* [Data for the task]:
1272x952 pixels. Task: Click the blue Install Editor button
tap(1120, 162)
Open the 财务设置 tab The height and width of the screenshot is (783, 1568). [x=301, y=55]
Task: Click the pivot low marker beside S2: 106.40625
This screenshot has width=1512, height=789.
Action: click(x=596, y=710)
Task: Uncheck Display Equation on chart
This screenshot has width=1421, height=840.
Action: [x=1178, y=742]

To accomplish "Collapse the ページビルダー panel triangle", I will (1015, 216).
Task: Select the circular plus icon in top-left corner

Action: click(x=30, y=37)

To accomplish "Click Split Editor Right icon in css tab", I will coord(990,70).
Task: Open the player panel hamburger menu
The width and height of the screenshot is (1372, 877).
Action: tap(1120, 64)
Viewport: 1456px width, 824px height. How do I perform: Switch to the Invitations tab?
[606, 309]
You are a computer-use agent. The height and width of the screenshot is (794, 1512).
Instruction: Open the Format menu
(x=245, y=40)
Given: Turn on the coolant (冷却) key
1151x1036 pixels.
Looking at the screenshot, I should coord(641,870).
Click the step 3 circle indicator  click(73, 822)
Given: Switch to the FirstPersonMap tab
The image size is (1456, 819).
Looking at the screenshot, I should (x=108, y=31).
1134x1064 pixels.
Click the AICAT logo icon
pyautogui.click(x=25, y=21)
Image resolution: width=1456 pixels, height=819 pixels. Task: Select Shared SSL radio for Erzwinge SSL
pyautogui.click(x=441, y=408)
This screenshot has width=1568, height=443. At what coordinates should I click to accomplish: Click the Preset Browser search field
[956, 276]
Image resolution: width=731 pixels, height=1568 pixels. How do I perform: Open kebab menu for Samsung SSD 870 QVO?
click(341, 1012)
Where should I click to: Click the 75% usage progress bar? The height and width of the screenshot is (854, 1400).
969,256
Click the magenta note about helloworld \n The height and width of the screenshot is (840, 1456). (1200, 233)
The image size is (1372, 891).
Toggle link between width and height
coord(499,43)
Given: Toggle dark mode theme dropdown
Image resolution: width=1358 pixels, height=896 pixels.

* [The task]: Nothing should be changed: write out all of the data as is.

* [Answer box]:
1272x952 pixels. Task: Click the blue Install Editor button
tap(1120, 162)
Open the 财务设置 tab The height and width of the screenshot is (783, 1568). [x=301, y=55]
Task: Click the pivot low marker beside S2: 106.40625
This screenshot has width=1512, height=789.
Action: click(x=596, y=710)
Task: Uncheck Display Equation on chart
This screenshot has width=1421, height=840.
Action: [x=1178, y=742]

To accomplish "Collapse the ページビルダー panel triangle", I will (1015, 216).
Task: Select the circular plus icon in top-left corner

Action: click(x=30, y=37)

To accomplish "Click Split Editor Right icon in css tab", I will coord(990,70).
Task: Open the player panel hamburger menu
The width and height of the screenshot is (1372, 877).
Action: tap(1120, 64)
Viewport: 1456px width, 824px height. How do I perform: Switch to the Invitations tab?
[606, 309]
You are a computer-use agent. The height and width of the screenshot is (794, 1512).
Instruction: Open the Format menu
(x=245, y=40)
Given: Turn on the coolant (冷却) key
1151x1036 pixels.
Looking at the screenshot, I should coord(641,870).
Click the step 3 circle indicator  click(73, 822)
Given: Switch to the FirstPersonMap tab
The image size is (1456, 819).
Looking at the screenshot, I should (x=108, y=31).
1134x1064 pixels.
Click the AICAT logo icon
pyautogui.click(x=25, y=21)
Image resolution: width=1456 pixels, height=819 pixels. Task: Select Shared SSL radio for Erzwinge SSL
pyautogui.click(x=441, y=408)
This screenshot has width=1568, height=443. At what coordinates should I click to accomplish: Click the Preset Browser search field
[956, 276]
Image resolution: width=731 pixels, height=1568 pixels. How do I perform: Open kebab menu for Samsung SSD 870 QVO?
click(341, 1012)
Where should I click to: Click the 75% usage progress bar? The height and width of the screenshot is (854, 1400).
969,256
Click the magenta note about helloworld \n The height and width of the screenshot is (840, 1456). (1200, 233)
The image size is (1372, 891).
Toggle link between width and height
coord(499,43)
Given: Toggle dark mode theme dropdown
Image resolution: width=1358 pixels, height=896 pixels.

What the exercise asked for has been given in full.